Sometimes a picture isn’t worth a thousand words, even when there’s two of them. There’s so much they don’t show.
My Facebook feed has contained more than one response to the challenge to post a first profile picture with the most recent, presumably so we can see how hard the last 10 years have aged all of us. (I prefer the framing of one of my friends, who has re-cast it as a 10 years of aging celebration–because so many who were here 10 years ago aren’t now.)
This, of course, got to me to look back at my profile pictures. My very first one was posted about 10 years ago. I don’t think it looks all that different from the one I updated to just a week or so ago (but before I whacked off most of my hair). I’m not quite sure what to make of that.
I feel as if the past five years have most certainly aged me. Hard. Some part of me is a little disappointed to see that they haven’t distinctively marked me–as if, perhaps, the years couldn’t have been as significant as they feel if they don’t show on my face in a more concrete way.
On the other hand, I look at that woman from 10 years ago and recognize that she and the one on the right are, in fundamental ways, in the exact same place: Entering into what feels like a new life, equal parts sad, hopeful, and scared. Trying to make the best of it, to embrace the lessons and release the regrets. What does that mean? That I have made no real progress at all in a decade? Is that why my face looks mostly the same?
Earlier today, I read a post from Jena Schwartz on the idea of having one’s shit together–which is really about the false notion that we can reach some state of stasis, in which we will have arrived…somewhere. Some place we can count on being stable and fixed and right. But, as she says, there is no true end or arrival to anything, as long as we are still living:
The thing with end times is that they aren’t really the end. What will come after this moment of chaos and crumbling?
The woman on the left, she knew she was in the end times and was scrambling her way to what would come after the chaos and crumbling.

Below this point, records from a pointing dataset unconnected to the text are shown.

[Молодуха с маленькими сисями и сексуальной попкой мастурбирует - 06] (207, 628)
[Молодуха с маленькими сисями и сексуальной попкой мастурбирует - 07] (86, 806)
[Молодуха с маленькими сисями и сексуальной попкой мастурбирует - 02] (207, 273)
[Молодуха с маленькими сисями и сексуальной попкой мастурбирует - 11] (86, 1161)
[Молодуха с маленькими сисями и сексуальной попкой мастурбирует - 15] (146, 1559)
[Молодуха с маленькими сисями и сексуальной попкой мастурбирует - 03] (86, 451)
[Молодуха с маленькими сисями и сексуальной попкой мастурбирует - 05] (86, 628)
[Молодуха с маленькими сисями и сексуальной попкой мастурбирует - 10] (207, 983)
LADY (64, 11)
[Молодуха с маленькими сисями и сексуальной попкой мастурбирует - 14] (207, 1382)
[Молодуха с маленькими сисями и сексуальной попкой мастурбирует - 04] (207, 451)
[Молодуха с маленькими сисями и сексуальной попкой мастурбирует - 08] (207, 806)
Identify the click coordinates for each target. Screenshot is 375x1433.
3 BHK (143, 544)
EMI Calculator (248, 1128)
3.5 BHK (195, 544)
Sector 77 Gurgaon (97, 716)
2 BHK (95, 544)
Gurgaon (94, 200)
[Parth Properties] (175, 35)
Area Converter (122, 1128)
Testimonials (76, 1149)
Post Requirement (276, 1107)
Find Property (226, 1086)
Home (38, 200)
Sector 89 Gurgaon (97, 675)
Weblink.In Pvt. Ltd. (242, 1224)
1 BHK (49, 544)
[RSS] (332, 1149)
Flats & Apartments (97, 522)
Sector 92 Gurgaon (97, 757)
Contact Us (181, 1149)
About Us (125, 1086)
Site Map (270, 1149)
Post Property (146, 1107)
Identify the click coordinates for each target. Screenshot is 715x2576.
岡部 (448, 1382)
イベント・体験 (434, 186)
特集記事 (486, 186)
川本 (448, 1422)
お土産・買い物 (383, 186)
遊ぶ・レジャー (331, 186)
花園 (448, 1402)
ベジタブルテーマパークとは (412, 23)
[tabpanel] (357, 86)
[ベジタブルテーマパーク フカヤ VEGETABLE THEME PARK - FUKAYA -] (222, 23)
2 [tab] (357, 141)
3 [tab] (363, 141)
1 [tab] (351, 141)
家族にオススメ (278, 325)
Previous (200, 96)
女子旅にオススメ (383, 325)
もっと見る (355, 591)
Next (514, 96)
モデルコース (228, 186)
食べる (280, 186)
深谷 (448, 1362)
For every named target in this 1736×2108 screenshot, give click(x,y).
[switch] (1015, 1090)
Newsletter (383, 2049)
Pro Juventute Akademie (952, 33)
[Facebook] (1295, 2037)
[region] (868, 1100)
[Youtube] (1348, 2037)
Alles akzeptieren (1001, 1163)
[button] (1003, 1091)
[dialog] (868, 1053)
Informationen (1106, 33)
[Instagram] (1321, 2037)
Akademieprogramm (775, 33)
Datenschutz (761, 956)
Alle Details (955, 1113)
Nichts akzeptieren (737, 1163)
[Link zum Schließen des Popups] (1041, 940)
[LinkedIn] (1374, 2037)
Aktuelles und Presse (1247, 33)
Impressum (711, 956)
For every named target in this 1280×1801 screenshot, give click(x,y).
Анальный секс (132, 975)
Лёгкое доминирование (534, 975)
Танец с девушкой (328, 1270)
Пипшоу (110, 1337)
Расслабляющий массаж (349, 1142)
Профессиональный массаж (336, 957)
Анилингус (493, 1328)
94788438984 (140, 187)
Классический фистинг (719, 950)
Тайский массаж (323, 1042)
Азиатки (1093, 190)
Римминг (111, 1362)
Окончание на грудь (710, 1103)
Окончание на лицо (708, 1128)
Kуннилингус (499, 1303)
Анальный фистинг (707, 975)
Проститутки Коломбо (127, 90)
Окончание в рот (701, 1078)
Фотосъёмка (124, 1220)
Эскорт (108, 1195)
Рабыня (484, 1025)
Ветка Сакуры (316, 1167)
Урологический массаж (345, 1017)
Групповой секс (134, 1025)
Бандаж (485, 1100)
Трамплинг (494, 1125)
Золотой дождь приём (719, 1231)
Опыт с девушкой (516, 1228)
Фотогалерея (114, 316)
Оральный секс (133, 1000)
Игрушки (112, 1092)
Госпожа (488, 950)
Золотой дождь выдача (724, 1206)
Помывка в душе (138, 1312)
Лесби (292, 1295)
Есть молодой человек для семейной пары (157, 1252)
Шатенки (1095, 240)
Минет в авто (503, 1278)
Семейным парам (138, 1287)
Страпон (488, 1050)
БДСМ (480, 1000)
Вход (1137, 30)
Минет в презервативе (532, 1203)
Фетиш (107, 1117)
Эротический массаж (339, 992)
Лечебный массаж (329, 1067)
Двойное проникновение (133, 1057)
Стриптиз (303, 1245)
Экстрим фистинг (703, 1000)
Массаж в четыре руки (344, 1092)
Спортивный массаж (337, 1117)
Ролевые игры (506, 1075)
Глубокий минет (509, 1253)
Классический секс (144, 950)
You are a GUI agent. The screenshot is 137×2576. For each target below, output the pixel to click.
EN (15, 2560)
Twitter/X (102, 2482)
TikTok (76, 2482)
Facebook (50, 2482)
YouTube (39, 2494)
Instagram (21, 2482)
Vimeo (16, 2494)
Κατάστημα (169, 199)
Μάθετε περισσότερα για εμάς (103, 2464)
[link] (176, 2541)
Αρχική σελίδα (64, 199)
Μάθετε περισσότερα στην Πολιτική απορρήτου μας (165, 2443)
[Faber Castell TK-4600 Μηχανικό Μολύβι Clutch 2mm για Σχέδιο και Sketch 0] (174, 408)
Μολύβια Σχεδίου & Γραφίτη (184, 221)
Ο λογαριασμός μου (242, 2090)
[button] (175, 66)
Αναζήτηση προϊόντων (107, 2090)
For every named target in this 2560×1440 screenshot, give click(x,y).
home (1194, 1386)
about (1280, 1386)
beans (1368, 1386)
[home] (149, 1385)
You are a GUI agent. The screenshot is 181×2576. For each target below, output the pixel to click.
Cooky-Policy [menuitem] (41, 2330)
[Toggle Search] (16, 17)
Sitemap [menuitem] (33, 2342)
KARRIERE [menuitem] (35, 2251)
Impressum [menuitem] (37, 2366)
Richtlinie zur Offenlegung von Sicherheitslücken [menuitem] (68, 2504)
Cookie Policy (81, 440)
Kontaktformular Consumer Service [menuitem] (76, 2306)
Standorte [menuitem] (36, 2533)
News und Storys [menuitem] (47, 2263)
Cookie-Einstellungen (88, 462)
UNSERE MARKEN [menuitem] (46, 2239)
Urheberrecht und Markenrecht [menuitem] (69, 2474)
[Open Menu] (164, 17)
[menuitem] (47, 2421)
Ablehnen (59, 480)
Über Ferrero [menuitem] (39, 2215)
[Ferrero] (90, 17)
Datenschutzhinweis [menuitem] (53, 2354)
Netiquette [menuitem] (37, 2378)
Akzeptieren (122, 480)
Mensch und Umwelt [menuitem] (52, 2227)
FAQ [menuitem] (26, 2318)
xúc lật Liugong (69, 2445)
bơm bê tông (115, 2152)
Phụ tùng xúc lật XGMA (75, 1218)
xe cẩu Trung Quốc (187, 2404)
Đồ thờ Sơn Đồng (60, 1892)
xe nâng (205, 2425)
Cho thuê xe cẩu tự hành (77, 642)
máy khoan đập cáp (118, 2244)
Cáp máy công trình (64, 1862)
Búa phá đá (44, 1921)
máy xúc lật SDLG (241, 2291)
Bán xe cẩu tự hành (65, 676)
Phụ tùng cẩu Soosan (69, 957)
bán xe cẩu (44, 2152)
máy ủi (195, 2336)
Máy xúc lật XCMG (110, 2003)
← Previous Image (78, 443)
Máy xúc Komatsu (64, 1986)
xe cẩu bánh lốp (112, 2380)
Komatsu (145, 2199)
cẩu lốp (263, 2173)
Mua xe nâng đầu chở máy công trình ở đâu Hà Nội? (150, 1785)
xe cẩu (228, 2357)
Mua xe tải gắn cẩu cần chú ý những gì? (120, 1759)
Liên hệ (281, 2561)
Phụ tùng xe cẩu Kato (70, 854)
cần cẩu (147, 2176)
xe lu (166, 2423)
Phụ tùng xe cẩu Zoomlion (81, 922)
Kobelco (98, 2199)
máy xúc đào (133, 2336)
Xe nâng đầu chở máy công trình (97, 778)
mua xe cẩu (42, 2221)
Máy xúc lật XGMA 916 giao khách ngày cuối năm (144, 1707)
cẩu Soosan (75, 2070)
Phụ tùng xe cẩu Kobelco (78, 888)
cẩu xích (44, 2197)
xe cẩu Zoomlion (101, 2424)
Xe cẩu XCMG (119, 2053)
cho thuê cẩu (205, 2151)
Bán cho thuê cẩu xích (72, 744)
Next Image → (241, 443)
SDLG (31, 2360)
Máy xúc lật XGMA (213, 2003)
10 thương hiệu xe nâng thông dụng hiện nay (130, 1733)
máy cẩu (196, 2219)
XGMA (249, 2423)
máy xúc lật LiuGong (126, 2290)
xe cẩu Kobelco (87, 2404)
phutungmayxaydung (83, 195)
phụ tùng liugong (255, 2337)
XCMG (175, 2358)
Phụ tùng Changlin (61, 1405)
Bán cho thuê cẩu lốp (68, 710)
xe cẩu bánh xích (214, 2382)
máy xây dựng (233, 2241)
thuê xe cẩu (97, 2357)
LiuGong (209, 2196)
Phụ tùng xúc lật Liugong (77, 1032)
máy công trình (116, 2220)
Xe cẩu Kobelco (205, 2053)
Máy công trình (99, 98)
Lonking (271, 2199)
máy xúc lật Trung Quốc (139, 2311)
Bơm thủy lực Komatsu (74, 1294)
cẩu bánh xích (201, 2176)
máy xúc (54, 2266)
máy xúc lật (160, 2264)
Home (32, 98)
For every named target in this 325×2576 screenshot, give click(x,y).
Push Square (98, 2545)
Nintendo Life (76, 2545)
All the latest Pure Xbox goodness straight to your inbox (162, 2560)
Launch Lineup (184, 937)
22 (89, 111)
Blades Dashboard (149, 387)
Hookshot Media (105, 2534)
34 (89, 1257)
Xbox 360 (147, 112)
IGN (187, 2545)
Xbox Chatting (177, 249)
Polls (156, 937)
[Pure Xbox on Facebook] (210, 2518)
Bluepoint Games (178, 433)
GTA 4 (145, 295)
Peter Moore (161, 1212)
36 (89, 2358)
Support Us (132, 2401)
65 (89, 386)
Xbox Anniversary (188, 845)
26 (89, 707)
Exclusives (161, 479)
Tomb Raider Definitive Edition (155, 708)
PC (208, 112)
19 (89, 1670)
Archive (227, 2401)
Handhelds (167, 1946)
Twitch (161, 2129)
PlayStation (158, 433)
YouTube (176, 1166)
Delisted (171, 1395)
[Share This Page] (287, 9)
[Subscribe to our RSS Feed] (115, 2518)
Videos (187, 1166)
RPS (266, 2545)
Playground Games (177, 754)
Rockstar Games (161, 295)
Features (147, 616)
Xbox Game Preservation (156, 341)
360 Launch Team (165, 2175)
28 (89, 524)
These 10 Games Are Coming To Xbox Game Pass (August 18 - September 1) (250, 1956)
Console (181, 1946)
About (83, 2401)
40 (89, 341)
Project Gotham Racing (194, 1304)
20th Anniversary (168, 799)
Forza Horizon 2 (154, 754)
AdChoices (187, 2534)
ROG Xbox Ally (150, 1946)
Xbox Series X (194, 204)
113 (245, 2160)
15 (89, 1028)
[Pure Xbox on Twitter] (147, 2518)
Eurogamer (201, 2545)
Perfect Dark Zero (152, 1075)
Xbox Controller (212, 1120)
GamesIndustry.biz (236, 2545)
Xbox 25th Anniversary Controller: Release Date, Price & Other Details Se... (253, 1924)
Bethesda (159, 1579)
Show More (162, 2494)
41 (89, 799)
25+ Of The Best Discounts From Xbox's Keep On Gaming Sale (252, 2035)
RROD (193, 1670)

She didn’t even let the dust settle before she began rebuilding, which would probably explain some of what came later.
Five years after what I thought was my end time, a friend was going through a difficult divorce. (Is there any other kind?) We talked about it a lot, and many of those conversations recalled for me my own experience of ending the family I’d made with and for my children, and how disorienting and uncomfortable and flat-out painful that time had been. I remember going home one day after one of those conversations and saying to the person I lived with, “I am so thankful to be past that, to know that the foundation of my life is solid.” Even as I said it, though, and believed it, I felt an urge to knock on wood or to take the words back, as if saying them out loud would jinx me. It was a time I now know was the very beginning of what would become my next important end, and maybe some part of me could only intuit then what the woman on the right understands fully now: Nothing is guaranteed.
We are all one accident, diagnosis, situation, revelation away from chaos.
Despite good, hard efforts and hopes and wishes and prayers and affirmations and anything else we might throw at a problem, including money and therapy, some just can’t be solved–and everything falls apart, even the things we hold most dear. While there are moments of mistakes and words that become regrets, often it’s ultimately no one’s fault, not really. It’s just how it is.
What to do with that knowledge? It can feel like a burden, but if you view it–like this challenge–through the right frame, you can see the gift in it.
For the woman on the right, it’s a relief to know that she can stop chasing after a certain kind of security. She can let go of the idea that she’s some kinds of failure because she’s never been able to keep it. She can live more in the day and moment she’s in, appreciating what she’s got right now because she knows that, more likely than not, a day will come when she doesn’t have it, and there’s nothing she can (and therefore should) do about that. On a bright, cold winter weekend day, she can both feel sad about what’s passed and comforted as she looks up and feels kinship with trees stripped bare of their leaves, marveling at their backdrop of sapphire sky and the sun that illuminates every lovely knob, twist, and wrinkle of their branches, knowing that another spring is coming, and soon.